Pour sa part, Wided Bouchamaoui présidente de l'UTICA a déclaré : « cette rencontre permettra d'améliorer notamment, les relations entre les travailleurs et les employeurs et ce pour promouvoir les conditions d'exercice ». La présidente de la centrale patronale a même parlé de « l'adéquation de la formation universitaire et professionnelle avec le marché de l'emploi », mesure nécessaire pour réduire ce phénomène.
Partenariat
Quant à Khalil Ezzaouia il a rappelé que la tenue de cette conférence s'inscrit dans le cadre du suivi de la conférence de Bruxelles du 8 décembre 2011 pour mettre en place un nouveau type de partenariat dans le domaine du dialogue social. A rappeler à cet effet que la conférence est organisée avec le soutien du Bureau International du Travail ainsi que par le gouvernement belge.

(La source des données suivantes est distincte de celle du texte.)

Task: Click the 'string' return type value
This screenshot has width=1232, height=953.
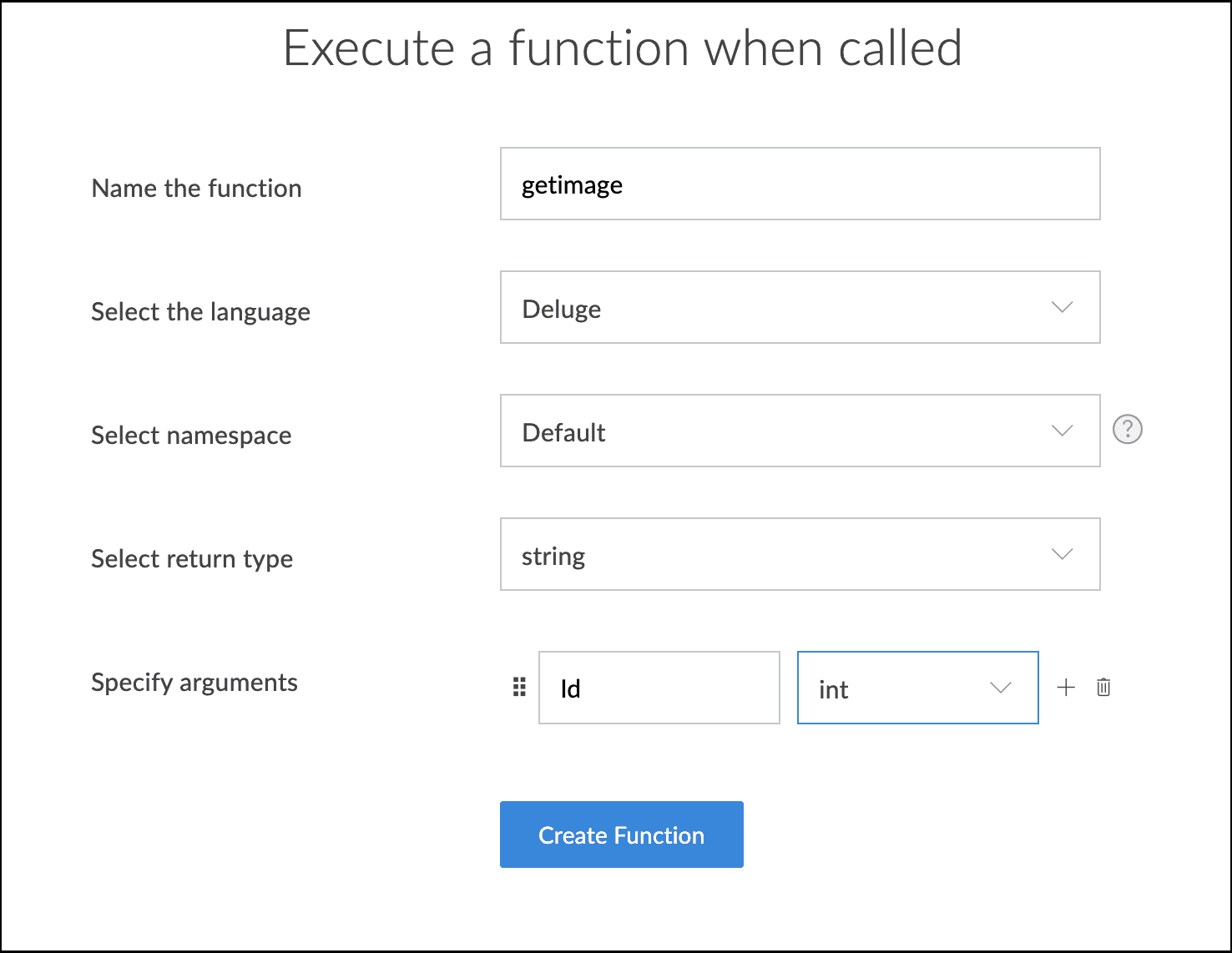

Toujours dans le même contexte, Monica de Coninck, ministre de l'Emploi en Belgique, a donné un aperçu sur l'expérience belge dans le dialogue social qui date d'un demi-siècle. « Un dialogue basé sur l'établissement d'accords interprofessionnels nationaux », déclare la ministre.
Moussa Oumarou, Directeur du département des relations professionnelles et des relations d'emploi à l'Organisation Internationale du Travail a par ailleurs rappelé qu'un Pacte mondial pour l'emploi a été adopté en 2009 visant entre autres à mettre le dialogue social au cœur des problématiques macroéconomiques. « Sans aucun doute, le dialogue social tripartite constitue le principal outil de négociation pour trouver les solutions aux défis posés »
In fine, nul ne peut nier qu'un dialogue social reste indispensable pour faire sortir la Tunisie de cette situation de crise. Cependant, il faut que les trois parties s'engagent à court, à moyen et à long terme à concrétiser sur le terrain les résultats de ce dialogue pour assurer l'égalité et l'équité sociale.